Fitting Cyber into Federal Procedure: Square Peg, Round Hole
A client sent me Cyberscoop’s article about the Department of Justice’s successful efforts to stop a Russian Botnet called “Cyclops Blink.” DOJ’s applause worthy efforts undoubtedly saved millions of dollars and prevented unfathomable types of disruption. This event was nearly a year (to the day) after the FBI debugged countless (estimated at 60,000+) Microsoft Exchange servers targeted by a Chinese hacking group, preventing another catastrophe.
Both the events from April 2021 and April 2022 were accomplished by the DOJ securing search warrants, granting them access to servers and networks owned by private parties and allowing DOJ to enter those servers to delete the malware launched by foreign criminals. In the April 2021 search warrant, the FBI argued that sealing the search warrant (not making it public record) and delaying notice to network owners was permitted because notification could adversely affect the FBI’s efforts (endangering life or property) and the warrant did not involve seizure of tangible property or communications. The servers’ owners were not notified of DOJ’s activities until the mission completed. The DOJ received their authority to conduct these acts from the newish (2016) procedural authority granted by Rule 41(b)(6)(B).
The issuance of search warrants is traditionally subject to the territorial jurisdiction of the courts. However, 2016 amendments to Rule 41(b)(6) allow a federal magistrate judge to issue a search warrant for remote access to electronic media storage to seize or copy electronic data that is located within or outside of the Judge’s district if either are true: (1) the physical location of the electronic data is concealed by technology; or (2) the crime at issue is a Computer Fraud and Abuse Act (“CFAA”) violation for “knowingly” and without authorization, accessing “protected computers” to cause damage, in five or more districts. CFAA defines protected computers as those owned/operated by the U.S. Government, financial institutions, used in or affecting interstate or foreign commerce or communications, or is used with a voting system or federal election.
The advisory committee notes on the 2016 amendments, which added section (b)(6) to Rule 41, stated that the intent was to “eliminate the burden of attempting to secure multiple warrants in numerous districts, and allow a single judge to oversee the investigation.” However, the advisory committee also provided that “the amendment does not address constitutional questions, such as the specificity of description that the Fourth Amendment …leaving the application of this and other constitutional standards to ongoing case law development.”
Albeit grateful for DOJ’s efforts, federal and state courts are traditionally limited to making decisions that affect persons, places, or things within their territorial jurisdiction. While neighboring courts can recognize, certify/re-issue, and enforce orders from other courts, such recognition is not automatic for good reason – States are independently sovereign entities with their own laws and police powers pursuant to the Tenth Amendment to the Constitution. For example, a homeowner can allow a person to use the restroom in his/her house, but that same homeowner cannot make the same decision on behalf of his neighbor. What if the neighbor’s toilet was broken? Or the neighbor’s septic system non-operational? Or the neighbor had some deadly communicable disease spread by surface contact (covid)?
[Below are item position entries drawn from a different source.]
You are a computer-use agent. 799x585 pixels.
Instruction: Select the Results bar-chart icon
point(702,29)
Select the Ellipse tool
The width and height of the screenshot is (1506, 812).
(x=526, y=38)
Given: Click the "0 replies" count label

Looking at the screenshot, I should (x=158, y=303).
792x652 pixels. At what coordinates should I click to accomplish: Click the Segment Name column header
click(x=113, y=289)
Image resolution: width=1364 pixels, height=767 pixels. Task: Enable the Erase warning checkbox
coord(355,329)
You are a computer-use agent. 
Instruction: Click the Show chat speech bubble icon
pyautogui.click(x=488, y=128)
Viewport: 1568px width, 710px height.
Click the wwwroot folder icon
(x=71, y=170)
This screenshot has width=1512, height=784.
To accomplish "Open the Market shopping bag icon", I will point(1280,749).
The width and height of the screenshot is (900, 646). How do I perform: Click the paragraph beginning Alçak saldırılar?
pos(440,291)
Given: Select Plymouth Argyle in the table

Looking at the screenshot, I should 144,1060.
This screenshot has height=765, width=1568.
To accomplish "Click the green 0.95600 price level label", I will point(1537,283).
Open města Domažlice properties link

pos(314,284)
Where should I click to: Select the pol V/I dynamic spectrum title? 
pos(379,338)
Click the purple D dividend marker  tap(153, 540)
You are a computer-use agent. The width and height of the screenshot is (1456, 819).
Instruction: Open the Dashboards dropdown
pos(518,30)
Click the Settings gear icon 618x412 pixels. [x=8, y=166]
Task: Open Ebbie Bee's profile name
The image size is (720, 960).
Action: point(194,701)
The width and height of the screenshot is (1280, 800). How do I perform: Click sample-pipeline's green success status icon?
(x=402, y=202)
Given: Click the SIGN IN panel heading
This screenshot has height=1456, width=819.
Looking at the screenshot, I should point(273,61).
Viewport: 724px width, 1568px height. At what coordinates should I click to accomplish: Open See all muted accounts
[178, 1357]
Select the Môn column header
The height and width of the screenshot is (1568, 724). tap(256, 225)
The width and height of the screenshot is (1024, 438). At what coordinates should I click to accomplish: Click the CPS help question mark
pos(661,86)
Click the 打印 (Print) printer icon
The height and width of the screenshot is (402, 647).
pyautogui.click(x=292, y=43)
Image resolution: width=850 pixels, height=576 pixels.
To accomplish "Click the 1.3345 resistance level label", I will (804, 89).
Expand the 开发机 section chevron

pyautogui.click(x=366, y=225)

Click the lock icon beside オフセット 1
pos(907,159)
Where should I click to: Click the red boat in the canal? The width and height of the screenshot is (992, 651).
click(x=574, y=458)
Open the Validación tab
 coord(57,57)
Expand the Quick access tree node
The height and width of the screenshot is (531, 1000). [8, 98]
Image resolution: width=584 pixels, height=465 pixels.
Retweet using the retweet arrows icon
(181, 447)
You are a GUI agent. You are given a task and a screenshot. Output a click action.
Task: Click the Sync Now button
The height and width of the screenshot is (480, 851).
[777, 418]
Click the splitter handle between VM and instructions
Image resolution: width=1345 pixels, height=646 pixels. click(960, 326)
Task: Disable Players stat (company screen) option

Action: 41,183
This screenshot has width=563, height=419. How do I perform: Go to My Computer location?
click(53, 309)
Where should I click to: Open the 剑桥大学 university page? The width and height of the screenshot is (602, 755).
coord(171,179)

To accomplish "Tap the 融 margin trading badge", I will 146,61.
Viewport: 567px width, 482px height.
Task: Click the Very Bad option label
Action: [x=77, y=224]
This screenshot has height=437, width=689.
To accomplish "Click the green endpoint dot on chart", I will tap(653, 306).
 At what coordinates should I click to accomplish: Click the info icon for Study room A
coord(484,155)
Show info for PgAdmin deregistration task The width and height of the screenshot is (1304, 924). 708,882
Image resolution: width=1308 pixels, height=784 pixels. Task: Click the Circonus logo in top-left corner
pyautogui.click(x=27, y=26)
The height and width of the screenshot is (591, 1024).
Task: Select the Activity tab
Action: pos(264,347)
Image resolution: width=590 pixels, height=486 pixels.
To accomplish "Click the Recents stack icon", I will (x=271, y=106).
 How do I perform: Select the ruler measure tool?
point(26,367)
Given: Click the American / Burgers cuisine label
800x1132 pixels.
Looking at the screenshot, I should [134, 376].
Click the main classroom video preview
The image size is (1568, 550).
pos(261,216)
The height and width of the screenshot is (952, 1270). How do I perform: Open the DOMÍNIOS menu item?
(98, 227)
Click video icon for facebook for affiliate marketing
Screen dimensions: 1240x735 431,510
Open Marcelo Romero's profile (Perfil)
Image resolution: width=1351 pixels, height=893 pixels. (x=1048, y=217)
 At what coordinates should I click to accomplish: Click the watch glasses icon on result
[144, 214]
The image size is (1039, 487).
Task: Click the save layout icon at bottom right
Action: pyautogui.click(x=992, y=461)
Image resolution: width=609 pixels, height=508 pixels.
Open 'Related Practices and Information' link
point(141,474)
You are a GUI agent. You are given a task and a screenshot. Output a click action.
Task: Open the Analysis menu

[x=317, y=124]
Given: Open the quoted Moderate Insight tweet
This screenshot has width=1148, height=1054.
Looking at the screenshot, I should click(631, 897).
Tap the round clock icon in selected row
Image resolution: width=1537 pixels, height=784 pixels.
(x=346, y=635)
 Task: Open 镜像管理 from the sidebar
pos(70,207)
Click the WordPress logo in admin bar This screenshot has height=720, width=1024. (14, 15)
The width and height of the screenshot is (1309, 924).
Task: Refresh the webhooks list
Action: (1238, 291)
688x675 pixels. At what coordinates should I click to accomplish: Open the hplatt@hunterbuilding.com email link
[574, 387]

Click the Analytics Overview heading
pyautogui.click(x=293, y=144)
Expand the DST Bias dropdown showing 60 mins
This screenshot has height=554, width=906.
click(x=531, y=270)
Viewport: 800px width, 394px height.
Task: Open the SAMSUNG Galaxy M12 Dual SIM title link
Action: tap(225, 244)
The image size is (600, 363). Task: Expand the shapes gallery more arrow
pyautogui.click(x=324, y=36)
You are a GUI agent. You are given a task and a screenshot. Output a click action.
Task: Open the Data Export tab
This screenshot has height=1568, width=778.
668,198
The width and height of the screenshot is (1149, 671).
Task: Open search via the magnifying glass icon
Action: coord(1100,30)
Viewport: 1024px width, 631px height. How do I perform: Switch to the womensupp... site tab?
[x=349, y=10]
Aside from the Fourth Amendment’s privacy issue, the question of how to interpret Rule 41(b)(6) is also open. How much effort must DOJ expend before stating that the physical location of the electronic data is concealed by technology? Can DOJ simply state that a VPN service makes the location determination impossible? Or, does DOJ have to try and determine the identity of the VPN service provider and subpoena it for an accurate I.P. address of the server and then get the location information from the telecommunications provider?
Also, if DOJ is accessing servers without the owner’s knowledge to perform remediation work, what happens if the remediation work is botched or negatively impacts the server? Does DOJ have culpability or does it have a “good faith” exception to liability? At risk of seeming like a “Monday-morning quarterback,” shouldn’t this exception to be limited to issues of national security (like Chinese hackers in exchange servers, or Russia nation state cyber-attacks)? Or, at least limit jurisdiction by the domicile of the server’s owner? If not going to limit the jurisdiction, why not create a cybersecurity-specific court of judges that are also subject matter experts, similar to the United States Foreign Intelligence Surveillance Court?
Although well-intentioned and producing success stories, abrogation of sustainable legal principles (like jurisdictional limits) can (and will eventually) lead to absurd and disruptive results.